Daily US airline passengers had a brief seasonal downturn during the depth of winter in late January and early February, then followed the seasonal recovery pattern in late February and March. As we approach April, we can expect a bit of an uptick before summer traffic really kicks in about Memorial Day. If the downward trend of the last week turns into an inflection point, it may be an indicator of a stalling economy due to inflationary pressures and high fuel costs resulting from the Ukraine conflict.
The following chart with daily US airline passenger screenings by the TSA, shows a leveling off in late March, with last week showing a bit of a downturn. While the downturn isn’t substantial, it also isn’t a continued upward climb. Whether fears of continued inflation, high fuel prices, higher airfares, or the war in Ukraine are weighing on consumer sentiment is a question economists will certainly analyze with respect to the pent-up demand for travel.
On a month-by-month basis, March reached nearly 90% of pre-pandemic traffic levels, with international traffic and business traffic still not returning to earlier levels. The international restrictions that are slowly lifting should improve the situation in North America and Europe, but many Asian countries, including China, remain closed with major quarantines in cities like Shanghai precluding air traffic. While the UK market opening is positive, the Chinese closing is negative. On balance, it appears that we’ve reached a positive inflection point outside of Asia for the international traffic recovery to begin. The following chart shows month-by-month average traffic for the US market through March 31st.
While business traffic levels are returning to about 2/3rds of prior levels, the question seems to be not whether 100% of traffic will return, but how much of the prior level can be achieved? We’ve seen forecasts between 75% and 90%, all dependent on the substitution factor for desktop videoconferencing for in-person meetings. A one in ten drop remains significant, impacting airline yield curves. A 20% drop, which we believe is more likely, with one out of five trips being replaced with video conferencing among people who already know each other well, could change the mix of business to leisure travel permanently, with far-reaching implications.
The problem for airlines is that high-yield international business traffic may not return at the same levels, dramatically impacting flight profitability on key routes and the revenue mix on board the aircraft.
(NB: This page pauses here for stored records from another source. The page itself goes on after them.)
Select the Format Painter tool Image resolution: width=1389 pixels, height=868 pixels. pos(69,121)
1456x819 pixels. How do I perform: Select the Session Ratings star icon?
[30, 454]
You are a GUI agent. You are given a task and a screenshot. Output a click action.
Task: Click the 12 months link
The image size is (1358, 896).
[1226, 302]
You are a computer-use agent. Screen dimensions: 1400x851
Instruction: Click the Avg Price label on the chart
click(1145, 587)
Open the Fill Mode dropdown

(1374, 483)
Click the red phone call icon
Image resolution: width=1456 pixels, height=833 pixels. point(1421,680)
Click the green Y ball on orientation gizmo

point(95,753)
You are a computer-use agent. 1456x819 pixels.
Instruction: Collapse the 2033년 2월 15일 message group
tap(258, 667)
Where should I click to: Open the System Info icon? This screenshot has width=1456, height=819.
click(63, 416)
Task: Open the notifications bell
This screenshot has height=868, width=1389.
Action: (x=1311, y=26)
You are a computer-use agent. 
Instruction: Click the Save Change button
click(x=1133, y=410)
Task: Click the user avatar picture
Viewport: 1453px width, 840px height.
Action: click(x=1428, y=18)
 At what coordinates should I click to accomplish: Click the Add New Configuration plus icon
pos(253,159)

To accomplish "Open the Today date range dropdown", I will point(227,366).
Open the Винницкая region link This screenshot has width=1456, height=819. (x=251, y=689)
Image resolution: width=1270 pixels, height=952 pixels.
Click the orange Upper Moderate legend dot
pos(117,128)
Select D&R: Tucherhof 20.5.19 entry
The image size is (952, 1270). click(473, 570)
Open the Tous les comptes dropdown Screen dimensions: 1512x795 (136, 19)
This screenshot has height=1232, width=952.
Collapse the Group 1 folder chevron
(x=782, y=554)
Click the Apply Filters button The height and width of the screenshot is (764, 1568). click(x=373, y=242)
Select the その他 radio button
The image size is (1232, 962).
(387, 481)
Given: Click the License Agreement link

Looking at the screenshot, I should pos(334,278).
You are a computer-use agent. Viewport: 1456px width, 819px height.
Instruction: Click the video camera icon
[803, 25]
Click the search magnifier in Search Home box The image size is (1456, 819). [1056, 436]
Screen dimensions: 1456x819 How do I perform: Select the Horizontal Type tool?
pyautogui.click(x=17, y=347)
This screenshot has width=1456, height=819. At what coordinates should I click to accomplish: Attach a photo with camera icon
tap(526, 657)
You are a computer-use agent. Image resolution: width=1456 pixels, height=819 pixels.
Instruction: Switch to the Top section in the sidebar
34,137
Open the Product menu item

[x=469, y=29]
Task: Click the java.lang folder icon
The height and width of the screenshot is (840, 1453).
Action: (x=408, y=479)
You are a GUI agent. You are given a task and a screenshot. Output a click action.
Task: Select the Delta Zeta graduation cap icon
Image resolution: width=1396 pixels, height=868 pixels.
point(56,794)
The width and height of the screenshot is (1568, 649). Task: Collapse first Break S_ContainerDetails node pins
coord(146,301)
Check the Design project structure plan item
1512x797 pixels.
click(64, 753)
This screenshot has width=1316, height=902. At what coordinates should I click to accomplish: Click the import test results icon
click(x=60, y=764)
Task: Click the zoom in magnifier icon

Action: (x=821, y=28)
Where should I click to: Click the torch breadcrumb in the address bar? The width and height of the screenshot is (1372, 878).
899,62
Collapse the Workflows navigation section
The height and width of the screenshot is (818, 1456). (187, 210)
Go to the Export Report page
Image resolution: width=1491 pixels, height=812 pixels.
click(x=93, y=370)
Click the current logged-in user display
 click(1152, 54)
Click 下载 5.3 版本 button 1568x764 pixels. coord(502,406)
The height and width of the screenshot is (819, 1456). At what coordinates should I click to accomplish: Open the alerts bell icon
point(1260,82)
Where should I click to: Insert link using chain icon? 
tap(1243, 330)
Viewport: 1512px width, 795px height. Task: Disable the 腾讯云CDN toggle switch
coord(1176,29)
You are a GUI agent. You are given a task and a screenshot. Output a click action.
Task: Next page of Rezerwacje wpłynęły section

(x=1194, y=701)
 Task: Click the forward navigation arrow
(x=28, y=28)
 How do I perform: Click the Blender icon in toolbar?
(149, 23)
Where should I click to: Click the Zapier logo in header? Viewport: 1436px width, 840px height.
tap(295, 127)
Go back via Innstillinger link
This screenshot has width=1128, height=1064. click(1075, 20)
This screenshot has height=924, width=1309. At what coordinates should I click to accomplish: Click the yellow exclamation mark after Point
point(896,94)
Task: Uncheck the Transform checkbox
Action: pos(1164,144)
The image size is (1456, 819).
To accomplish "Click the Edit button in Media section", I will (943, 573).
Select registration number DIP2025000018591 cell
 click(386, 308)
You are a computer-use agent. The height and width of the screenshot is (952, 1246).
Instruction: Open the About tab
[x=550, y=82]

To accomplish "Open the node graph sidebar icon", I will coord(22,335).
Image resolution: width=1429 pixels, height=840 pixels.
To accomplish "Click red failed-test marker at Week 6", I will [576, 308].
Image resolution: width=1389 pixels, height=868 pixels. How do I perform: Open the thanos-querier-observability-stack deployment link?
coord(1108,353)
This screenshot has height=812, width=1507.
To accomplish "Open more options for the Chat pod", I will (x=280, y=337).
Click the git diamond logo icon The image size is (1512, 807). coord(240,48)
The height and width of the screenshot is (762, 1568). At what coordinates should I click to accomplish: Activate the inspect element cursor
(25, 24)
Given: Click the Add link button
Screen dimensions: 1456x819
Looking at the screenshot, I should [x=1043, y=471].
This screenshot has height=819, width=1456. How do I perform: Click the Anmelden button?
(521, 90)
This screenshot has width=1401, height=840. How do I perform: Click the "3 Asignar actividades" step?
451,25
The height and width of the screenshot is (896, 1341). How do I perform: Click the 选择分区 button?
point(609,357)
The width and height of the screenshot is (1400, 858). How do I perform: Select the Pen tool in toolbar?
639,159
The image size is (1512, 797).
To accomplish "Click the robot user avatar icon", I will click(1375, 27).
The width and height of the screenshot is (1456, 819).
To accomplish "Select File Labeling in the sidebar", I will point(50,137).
With international traffic still stalled in many areas, we may not see the full impact of recovery until 2023 or even 2024.
In the last week, our AirInsight performance index has turned negative for 6 of the 7 days, indicating a weakening market and the potential for an inflection point. We will be watching carefully over the next couple of weeks to determine whether this becomes a trend, fueled by inflationary fears and political instabilities, or reverses back to slow seasonal growth during spring.
The Bottom Line
The climb back from the bottom of pandemic levels has been steady, but the last 10% will be the most difficult to recover. The question now is which direction the recovery will move. Will it continue to slowly close in on pre-pandemic levels, or have we seen an inflection point in which inflationary fears and the war will crimp travel plans? Hold on to your hats, as the recovery could become more volatile than anticipated.